WORK TASK: Could you restate exactly the lines that begin at the line with "Image resolution: width=691" and end at the final line of the data?

Records contained in a dataset
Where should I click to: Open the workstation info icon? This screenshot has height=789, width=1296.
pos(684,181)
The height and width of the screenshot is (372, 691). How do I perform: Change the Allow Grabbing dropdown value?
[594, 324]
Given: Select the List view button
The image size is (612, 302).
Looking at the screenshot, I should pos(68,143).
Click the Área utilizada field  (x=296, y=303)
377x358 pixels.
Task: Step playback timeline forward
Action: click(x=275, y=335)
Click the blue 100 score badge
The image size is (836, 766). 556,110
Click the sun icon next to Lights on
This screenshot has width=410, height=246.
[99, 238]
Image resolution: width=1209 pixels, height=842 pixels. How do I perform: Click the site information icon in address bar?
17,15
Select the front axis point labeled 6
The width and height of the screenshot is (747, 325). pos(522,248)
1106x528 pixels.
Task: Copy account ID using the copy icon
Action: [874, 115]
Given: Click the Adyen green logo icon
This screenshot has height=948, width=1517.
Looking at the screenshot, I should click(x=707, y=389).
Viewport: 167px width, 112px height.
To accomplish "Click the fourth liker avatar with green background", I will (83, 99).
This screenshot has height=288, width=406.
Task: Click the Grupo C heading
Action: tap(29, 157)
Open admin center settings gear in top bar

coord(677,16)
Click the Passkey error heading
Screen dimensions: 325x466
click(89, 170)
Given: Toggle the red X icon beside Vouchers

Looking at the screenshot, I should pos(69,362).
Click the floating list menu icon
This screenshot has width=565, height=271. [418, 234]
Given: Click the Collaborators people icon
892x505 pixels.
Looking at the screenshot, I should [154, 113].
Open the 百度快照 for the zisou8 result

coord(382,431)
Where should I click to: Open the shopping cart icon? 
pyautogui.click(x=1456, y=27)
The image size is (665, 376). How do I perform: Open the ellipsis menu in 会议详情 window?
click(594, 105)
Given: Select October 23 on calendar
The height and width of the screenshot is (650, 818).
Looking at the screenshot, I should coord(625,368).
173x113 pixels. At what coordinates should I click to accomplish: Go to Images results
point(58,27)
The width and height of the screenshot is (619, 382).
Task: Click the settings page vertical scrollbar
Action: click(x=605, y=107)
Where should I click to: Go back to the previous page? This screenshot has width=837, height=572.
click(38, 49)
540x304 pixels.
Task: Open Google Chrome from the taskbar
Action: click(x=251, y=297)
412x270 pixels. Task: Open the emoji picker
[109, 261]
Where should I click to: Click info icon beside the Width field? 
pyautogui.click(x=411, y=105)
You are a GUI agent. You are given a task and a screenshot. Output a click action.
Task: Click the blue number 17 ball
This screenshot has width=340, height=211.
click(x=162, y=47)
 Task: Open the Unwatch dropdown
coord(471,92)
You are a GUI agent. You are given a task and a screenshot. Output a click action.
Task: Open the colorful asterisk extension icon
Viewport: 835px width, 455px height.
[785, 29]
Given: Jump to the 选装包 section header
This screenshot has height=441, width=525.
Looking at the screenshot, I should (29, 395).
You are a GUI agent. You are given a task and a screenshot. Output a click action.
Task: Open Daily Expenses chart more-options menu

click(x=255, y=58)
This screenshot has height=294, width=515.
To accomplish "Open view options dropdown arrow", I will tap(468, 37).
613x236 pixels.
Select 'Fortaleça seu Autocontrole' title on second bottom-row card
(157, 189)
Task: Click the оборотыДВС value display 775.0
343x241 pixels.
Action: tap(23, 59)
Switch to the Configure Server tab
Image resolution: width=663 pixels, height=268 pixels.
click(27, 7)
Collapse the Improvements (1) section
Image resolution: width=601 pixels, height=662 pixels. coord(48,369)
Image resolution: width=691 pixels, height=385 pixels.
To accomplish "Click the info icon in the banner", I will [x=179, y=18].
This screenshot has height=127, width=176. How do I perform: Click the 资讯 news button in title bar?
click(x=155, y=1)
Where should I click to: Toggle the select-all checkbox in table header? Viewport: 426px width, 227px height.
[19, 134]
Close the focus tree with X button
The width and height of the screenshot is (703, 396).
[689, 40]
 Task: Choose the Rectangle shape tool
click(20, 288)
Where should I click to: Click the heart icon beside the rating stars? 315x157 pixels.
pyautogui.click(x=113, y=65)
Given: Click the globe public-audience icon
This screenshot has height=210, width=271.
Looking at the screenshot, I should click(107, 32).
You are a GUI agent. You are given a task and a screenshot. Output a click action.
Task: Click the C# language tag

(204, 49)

SOLUTION BELOW:
Image resolution: width=691 pixels, height=385 pixels.
To accomplish "Click the info icon in the banner", I will [x=179, y=18].
This screenshot has height=127, width=176. How do I perform: Click the 资讯 news button in title bar?
click(x=155, y=1)
Where should I click to: Toggle the select-all checkbox in table header? Viewport: 426px width, 227px height.
[19, 134]
Close the focus tree with X button
The width and height of the screenshot is (703, 396).
[689, 40]
 Task: Choose the Rectangle shape tool
click(20, 288)
Where should I click to: Click the heart icon beside the rating stars? 315x157 pixels.
pyautogui.click(x=113, y=65)
Given: Click the globe public-audience icon
This screenshot has height=210, width=271.
Looking at the screenshot, I should click(107, 32).
You are a GUI agent. You are given a task and a screenshot. Output a click action.
Task: Click the C# language tag

(204, 49)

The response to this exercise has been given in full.